Carlos Soto
Computational Scientist, AI Department, Computational Science
Brookhaven National Laboratory
Computational Science
Bldg. 725, Room 2-177
P.O. Box 5000
Upton, NY 11973-5000
(631) 344-3059
csoto@bnl.gov
Carlos Xavier Soto is an AI and robotics researcher in the AI Department (AID). He leads the AI Theory and Security (ATS) research group, as well as an AI Robotics lab called SEAL (the Scientific Embodied Agents Lab). He works on novel and applied AI/ML techniques with impacts in diverse scientific and security problems, as well as robotics and Embodied AI developments that accelerate scientific workflows and experimental operations. His work with a wide variety of collaborators has addressed challenging research problems in plant genomics, nuclear data pipelines, structural biology, drug discovery, medical isotope production, radiation detection, beamline operations, nuclear security, and more. He has also worked extensively on policy and strategy initiatives, such as inter-laboratory data management, autonomous laboratories, and thoughtful deployments of generative and agentic AI. Carlos earned his Ph.D. at Texas A&M University, where he studied computer engineering and conducted research in robotics and human-robot interaction for search and rescue. He is active in mentorship, outreach, and engagement activities with various communities and stakeholders, and takes pride in effective communication of complex ideas. Prior to 2016, his name was Jesus Suarez. Outside of work, Carlos is passionate about nature, film, technology, and shared knowledge.

## What to do
**A.** In the staff profile, what is the full name of the AI robotics lab called SEAL?
**B.** Summarize the staff profile in two sentences.

## Study material
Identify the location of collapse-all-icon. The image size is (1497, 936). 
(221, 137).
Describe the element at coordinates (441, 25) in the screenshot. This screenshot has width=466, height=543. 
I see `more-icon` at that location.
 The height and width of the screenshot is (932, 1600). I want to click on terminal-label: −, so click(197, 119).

## Task solutions
**A.** The Scientific Embodied Agents Lab.

**B.** Carlos Xavier Soto is an AI and robotics researcher in Brookhaven National Laboratory's AI Department, where he leads the AI Theory and Security research group and the SEAL robotics lab, working on AI/ML techniques and Embodied AI for scientific and security problems. He earned his Ph.D. at Texas A&M University, where he studied computer engineering and researched robotics and human-robot interaction for search and rescue, and he has also worked on policy and strategy initiatives and is active in mentorship and outreach.